W czwartkowy wieczór stadion im. Henryka Reymana w Krakowie wypełnił się po brzegi – 33 tysiące kibiców Wisły Kraków przybyło, by wspierać swoją drużynę w półfinałowym meczu barażowym o awans do PKO Ekstraklasy. Niestety, Miedź Legnica okazała się skuteczniejsza wygrywając 0:1 i to goście zagrają z Wisłą Płock w finale baraży.

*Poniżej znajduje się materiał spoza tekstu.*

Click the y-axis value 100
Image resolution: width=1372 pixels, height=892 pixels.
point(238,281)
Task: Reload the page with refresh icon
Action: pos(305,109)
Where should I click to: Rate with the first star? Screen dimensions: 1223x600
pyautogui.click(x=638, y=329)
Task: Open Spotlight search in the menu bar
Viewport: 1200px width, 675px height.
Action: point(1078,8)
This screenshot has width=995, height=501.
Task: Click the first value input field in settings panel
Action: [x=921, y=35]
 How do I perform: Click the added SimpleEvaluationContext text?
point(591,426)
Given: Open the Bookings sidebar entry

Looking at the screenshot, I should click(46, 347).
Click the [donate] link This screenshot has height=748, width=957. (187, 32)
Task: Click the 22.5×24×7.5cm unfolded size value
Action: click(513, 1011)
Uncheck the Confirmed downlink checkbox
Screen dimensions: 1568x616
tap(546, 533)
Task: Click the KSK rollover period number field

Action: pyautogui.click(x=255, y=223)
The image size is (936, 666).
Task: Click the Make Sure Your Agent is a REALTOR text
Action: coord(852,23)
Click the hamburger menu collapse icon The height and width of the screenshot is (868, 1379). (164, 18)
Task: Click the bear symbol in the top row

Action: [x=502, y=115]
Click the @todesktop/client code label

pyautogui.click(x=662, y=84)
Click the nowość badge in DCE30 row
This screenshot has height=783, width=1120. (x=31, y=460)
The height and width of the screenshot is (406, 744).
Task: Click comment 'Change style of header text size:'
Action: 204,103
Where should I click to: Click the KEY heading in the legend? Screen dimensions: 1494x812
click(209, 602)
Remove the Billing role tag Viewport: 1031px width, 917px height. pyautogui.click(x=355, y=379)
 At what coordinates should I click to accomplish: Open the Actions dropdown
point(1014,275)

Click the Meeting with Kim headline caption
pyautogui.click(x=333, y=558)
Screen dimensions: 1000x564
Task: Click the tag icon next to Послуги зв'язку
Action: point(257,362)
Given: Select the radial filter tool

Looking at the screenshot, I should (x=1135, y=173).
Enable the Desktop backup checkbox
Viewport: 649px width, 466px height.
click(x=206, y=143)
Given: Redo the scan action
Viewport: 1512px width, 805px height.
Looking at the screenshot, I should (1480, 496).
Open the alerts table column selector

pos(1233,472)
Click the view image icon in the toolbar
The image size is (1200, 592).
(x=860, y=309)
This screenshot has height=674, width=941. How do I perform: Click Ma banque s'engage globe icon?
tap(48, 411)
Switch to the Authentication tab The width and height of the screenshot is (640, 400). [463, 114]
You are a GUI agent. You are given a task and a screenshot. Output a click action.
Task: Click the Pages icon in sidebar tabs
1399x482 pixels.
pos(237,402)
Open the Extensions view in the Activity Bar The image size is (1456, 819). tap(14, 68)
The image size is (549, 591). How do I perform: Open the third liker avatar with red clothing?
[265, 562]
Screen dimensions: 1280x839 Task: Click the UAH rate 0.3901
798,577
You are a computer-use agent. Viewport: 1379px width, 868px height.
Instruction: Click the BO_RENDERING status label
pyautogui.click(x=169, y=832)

Mecz od początku był pełen emocji, a Wisła, będąca faworytem dzięki udanej końcówce sezonu i grze na własnym boisku, narzuciła wysokie tempo. Jednak to Miedź Legnica zadała decydujący cios w 36. minucie. Michael Kostka popisał się fantastycznym strzałem, który zaskoczył defensywę krakowian i dał gościom prowadzenie 0:1. Pomimo prób Wisły, wynik do przerwy nie uległ zmianie.
Druga połowa przyniosła jeszcze więcej dramaturgii. W 47. minucie Juliusz Letniowski z Miedzi spróbował podwyższyć wynik, ale jego strzał obronił bramkarz Wisły. W 59. minucie boisko karetką opuścił Rafał Mikulec, który po zderzeniu z rywalem padł na boisko ze złamaną nogą. Mecz został przerwany na kilkanaście minut.

Wisła Kraków walczyła o wyrównanie, a w kluczowych momentach meczu błyszczał bramkarz Miedzi, Jakub Wrąbel. Jego świetne interwencje, w tym niewiarygodna parada w 90+5. minucie, uratowały drużynę z Legnicy przed stratą gola. Arbiter doliczył aż 17 minut do podstawowego czasu gry, wynik się jednak nie zmienił.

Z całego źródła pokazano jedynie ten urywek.